Digestive tract heamorrhage, Blind pouch syndrome, CT, Treatment
A 60-year-man was admitted to our hospital with the complaints of intermittent hematemasis for 6 months. The patients underwent side-to-side enteroanastomosis because of intestinal tuberculosis 30 years prior. Except for the iron deficiency anemia and decreases of the hemoglobin values down to 78 g/L, all the other laboratory values were within the normal range. Further investigation of the anemia included repeated colonoscopies and gastroscopies which didn't disclose a possible source of bleeding. Abdominal CT scan demonstrated multiple oval stones within regional blind end of small intestine and retained fluid was also noted in the sacculation (Figure 1, Figure 2 and Figure 3). Operation revealed an inflammed, oedematous, mesenteric sacculation in the blind end of intestinal afferent limb, which was located approximately 90 cm from the ileocecal valve. The involved segmental resection was completed with end-to-end stapled anastomosis. Surgery confirmed to be blind pouch syndrome and cut surface of the resected specimen showed mucosal ulcer and multiple stones in the lumen (Figure 4). The patient recovered well without any complications on the follow-up of one year.

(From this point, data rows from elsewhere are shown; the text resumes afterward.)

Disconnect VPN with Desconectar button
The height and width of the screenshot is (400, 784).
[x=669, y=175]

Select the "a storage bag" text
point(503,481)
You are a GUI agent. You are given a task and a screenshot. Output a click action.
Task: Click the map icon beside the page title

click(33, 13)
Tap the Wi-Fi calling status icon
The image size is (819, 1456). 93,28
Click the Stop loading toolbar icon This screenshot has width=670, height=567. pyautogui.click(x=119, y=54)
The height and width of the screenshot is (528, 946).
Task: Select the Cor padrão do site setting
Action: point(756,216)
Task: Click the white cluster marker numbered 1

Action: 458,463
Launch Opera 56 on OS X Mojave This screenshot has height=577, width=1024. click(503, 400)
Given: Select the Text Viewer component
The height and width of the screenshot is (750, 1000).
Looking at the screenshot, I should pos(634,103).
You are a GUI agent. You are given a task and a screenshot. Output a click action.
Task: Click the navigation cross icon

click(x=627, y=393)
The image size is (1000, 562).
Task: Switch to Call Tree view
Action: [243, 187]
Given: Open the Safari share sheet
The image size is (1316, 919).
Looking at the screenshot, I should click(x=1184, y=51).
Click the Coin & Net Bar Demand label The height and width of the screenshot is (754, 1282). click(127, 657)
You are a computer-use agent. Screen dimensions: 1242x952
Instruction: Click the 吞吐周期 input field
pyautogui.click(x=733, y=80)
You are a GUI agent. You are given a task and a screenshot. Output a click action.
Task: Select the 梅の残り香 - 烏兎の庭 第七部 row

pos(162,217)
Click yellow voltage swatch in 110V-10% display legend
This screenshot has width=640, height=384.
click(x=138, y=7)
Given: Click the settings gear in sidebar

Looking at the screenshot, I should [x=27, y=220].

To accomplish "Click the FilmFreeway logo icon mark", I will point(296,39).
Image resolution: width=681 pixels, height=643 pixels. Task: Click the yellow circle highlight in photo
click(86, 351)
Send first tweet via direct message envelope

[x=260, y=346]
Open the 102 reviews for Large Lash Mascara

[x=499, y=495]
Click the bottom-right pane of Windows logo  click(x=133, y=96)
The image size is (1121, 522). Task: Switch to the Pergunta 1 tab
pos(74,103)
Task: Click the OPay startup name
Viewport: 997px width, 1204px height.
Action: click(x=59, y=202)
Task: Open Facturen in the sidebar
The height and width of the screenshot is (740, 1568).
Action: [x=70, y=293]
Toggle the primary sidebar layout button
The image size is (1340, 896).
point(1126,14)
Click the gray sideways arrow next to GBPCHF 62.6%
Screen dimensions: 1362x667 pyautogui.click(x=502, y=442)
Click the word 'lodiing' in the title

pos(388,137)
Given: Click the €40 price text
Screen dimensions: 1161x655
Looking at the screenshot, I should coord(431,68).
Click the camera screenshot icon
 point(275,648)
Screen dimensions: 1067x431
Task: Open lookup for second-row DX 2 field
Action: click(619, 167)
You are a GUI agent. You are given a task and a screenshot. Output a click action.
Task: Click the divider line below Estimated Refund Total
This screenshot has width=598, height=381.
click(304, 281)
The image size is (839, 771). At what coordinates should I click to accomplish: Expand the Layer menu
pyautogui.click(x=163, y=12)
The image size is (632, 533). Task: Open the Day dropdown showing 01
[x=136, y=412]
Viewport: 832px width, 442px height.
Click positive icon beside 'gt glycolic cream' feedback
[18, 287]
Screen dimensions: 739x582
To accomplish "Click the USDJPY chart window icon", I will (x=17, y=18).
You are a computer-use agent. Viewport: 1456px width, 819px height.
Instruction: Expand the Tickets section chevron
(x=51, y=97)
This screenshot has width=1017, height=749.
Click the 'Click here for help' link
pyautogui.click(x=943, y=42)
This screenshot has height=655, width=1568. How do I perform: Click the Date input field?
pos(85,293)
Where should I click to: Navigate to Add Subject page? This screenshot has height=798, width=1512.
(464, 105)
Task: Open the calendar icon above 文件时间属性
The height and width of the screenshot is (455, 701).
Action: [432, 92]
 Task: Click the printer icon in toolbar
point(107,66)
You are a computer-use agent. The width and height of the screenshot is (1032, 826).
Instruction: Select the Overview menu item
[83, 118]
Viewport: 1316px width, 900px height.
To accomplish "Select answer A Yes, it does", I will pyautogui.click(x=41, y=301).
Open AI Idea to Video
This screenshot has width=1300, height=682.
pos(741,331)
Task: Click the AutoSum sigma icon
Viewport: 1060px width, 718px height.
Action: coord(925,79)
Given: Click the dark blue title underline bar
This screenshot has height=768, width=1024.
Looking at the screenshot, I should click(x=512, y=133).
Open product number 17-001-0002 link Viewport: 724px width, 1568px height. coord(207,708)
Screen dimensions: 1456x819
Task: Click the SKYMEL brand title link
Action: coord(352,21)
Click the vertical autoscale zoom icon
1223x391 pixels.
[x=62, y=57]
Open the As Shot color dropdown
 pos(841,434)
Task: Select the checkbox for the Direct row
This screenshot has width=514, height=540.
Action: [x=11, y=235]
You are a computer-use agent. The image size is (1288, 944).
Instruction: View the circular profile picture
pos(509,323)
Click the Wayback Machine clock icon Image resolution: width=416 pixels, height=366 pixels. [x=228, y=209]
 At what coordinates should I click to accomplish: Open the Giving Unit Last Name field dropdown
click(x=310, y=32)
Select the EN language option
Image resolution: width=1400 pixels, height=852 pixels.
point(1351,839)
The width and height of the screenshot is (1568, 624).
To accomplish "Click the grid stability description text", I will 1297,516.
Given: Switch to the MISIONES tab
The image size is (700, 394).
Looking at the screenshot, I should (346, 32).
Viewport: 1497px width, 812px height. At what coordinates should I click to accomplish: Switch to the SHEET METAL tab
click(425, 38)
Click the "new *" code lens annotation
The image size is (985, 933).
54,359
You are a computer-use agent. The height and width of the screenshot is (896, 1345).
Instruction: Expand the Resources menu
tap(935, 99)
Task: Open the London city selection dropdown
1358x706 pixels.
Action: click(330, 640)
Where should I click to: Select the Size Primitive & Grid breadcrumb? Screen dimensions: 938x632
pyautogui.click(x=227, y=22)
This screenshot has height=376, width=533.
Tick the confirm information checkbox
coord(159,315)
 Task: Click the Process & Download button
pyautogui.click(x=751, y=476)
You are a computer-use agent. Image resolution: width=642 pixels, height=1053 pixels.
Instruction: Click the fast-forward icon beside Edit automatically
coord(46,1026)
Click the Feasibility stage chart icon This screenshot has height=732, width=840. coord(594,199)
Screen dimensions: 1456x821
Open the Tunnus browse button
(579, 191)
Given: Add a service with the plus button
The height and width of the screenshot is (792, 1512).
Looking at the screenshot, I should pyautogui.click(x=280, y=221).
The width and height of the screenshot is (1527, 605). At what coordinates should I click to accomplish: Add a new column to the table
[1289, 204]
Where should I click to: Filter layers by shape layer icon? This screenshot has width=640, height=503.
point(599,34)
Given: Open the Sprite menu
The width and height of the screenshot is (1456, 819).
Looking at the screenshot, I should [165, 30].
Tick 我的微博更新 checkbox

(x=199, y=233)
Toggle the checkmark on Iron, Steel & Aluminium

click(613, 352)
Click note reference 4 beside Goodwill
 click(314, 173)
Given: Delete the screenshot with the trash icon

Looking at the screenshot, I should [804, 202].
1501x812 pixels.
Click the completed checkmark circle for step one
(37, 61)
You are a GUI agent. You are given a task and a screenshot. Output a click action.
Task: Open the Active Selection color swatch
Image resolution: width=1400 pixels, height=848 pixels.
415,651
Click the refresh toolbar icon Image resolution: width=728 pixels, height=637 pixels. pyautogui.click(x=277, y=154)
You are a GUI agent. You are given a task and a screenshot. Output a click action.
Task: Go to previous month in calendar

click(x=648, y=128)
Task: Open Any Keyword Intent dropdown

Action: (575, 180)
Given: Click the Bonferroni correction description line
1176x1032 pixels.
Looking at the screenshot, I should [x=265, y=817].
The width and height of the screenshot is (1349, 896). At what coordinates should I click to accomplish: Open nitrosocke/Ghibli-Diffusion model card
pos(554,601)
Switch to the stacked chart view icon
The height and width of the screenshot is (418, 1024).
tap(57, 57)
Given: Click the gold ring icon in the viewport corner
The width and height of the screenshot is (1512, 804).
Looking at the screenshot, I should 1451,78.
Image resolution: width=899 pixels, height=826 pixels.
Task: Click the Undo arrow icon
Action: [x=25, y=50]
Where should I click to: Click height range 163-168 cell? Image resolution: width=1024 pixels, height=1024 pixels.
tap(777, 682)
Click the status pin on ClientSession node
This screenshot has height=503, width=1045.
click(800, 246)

The development of a blind pouch is related to the type of enteric anastomosis, commonly encountered in the previous surgical procedure with side-to-side anastomosis. According to Cannon and Murphy, this method of anastomosis may interfere with normal peristalsis as a result of interruption of the circular muscle fibers. Propulsion of the normal peristaltic contractions is discrupted, and the two opposed loops do not act properly to propel food in an antegrade fashion. Therefore, food may accumulate in the blind end of the intestine, gradually causing dilatation and eventual blind pouch formation. The incidence of blind pouch could not be elicited from a literature search. The blind pouch syndrome does not occur after end-to-end anastomosis. Presenting symptoms may include abdominal pain, anemia, weight loss, diarrhea or intermittent constipation, and gastrointestinal bleeding. There can be a delay in the onset of symptoms, as manifested in our patient. Multiple enteroliths and mucosal ulcer within the blind pouch simultaneously is rarely reported. Once the blind pouch syndrome is defined, segmental intestinal resection and end-to-end anastomosis, as was done in our patient, will lead to favorable outcomes. Although saccular dilatation containing calcification may be mimicked by other entities within the small bowel, the pertinent surgical history and the radiographic features allow blind pouch syndrome to be differentiated from other entities, such as Mechel's diverticulum, ileal dysgenesis, or acquired diverticulum.